Inside the stuffy helmet, a bead of sweat rolled down her nose. Too bad she had no way to wipe it.
The cork came free in her hand. Yellow smoke curled between her fingers, and she lowered her arm, swinging it to hide the evidence.
She pointed at the hatch. “Should I knock?”
“Stop him,” someone blurted behind her, then switched to another language.
Cursed ancestors, they must have seen Maldynado opening his vial.

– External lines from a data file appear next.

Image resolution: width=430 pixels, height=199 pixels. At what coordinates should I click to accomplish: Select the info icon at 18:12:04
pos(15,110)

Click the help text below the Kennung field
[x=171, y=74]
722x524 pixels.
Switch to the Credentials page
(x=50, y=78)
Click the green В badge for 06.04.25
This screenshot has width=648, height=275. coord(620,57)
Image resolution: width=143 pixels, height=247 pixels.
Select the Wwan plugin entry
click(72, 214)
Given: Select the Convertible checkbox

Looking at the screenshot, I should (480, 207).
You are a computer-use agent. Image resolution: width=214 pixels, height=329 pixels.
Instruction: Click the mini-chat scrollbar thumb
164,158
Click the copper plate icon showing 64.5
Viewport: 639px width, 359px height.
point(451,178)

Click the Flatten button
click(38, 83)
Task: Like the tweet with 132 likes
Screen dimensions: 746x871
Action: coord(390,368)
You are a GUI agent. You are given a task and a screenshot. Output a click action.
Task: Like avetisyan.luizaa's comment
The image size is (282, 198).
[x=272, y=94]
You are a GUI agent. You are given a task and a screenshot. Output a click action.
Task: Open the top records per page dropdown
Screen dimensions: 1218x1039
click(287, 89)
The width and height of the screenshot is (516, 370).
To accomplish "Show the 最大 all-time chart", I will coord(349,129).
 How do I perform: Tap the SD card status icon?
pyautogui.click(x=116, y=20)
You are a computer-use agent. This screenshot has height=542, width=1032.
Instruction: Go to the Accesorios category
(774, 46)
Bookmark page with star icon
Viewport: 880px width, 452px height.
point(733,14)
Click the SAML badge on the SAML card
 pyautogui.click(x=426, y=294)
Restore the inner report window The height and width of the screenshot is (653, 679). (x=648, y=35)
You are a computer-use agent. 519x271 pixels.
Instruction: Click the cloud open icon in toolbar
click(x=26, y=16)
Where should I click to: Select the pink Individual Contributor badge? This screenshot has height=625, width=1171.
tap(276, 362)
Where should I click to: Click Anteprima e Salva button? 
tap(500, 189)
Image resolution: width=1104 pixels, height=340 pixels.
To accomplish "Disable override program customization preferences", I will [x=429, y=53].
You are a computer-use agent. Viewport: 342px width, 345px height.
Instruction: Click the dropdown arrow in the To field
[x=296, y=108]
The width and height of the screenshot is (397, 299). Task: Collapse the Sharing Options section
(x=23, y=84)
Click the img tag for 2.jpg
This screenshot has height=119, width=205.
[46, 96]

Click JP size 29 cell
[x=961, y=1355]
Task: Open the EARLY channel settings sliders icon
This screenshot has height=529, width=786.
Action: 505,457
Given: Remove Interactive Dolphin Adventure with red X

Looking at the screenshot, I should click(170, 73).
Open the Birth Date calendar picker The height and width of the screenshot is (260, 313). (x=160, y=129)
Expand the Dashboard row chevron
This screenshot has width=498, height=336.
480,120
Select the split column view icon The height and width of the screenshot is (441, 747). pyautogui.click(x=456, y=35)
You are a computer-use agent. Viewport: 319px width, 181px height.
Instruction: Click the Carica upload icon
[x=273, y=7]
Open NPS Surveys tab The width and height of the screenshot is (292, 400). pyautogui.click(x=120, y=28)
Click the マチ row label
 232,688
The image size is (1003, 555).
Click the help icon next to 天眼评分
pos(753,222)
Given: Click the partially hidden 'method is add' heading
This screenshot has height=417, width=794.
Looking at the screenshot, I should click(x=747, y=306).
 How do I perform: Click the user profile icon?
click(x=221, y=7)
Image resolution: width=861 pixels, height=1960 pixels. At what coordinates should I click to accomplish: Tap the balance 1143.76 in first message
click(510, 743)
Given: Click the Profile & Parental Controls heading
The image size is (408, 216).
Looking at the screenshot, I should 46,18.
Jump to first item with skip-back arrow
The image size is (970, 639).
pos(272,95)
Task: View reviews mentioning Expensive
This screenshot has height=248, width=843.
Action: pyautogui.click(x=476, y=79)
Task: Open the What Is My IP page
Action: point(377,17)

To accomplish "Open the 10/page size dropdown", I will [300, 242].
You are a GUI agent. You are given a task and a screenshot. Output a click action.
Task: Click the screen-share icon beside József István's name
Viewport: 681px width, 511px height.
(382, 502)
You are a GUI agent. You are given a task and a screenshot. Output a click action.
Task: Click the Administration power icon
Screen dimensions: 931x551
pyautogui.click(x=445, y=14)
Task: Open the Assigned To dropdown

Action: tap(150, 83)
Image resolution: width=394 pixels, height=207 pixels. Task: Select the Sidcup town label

Two men reached for him, and a woman stepped back, her eyes growing glazed.
Amaranthe threw the vial at her nose. It bopped her between the eyes, breaking her concentration. The two men had tried to grab Maldynado’s arms, but he thrust them away. He did tower like a behemoth over these people. Too bad it wasn’t going to be a solely physical confrontation. But if they could keep the practitioners busy until the smoke kicked in...
A man grabbed Amaranthe’s wrist even as a prickle on the back of her neck alerted her to a magical attack from elsewhere. She kicked her captor’s shin and twisted her arm, yanking it free from the man’s grip. She jammed her knee into his groin and spun about, seeking the practitioner targeting her.
The man with the baton torch lunged at her. She ducked and whipped her arm up in a hard block. The baton flew from the man’s grip, hit a wall, and spun into the fray. Someone screamed.
Nearby, a glassy-eyed male practitioner raised a hand toward Amaranthe. She lunged and launched a punch, twisting her hip to put her whole body into the maneuver. Her fist smashed into the man’s nose with bone-crunching force. He hadn’t made an attempt to block, and he went down like a brick. He wasn’t the only one with slow reflexes.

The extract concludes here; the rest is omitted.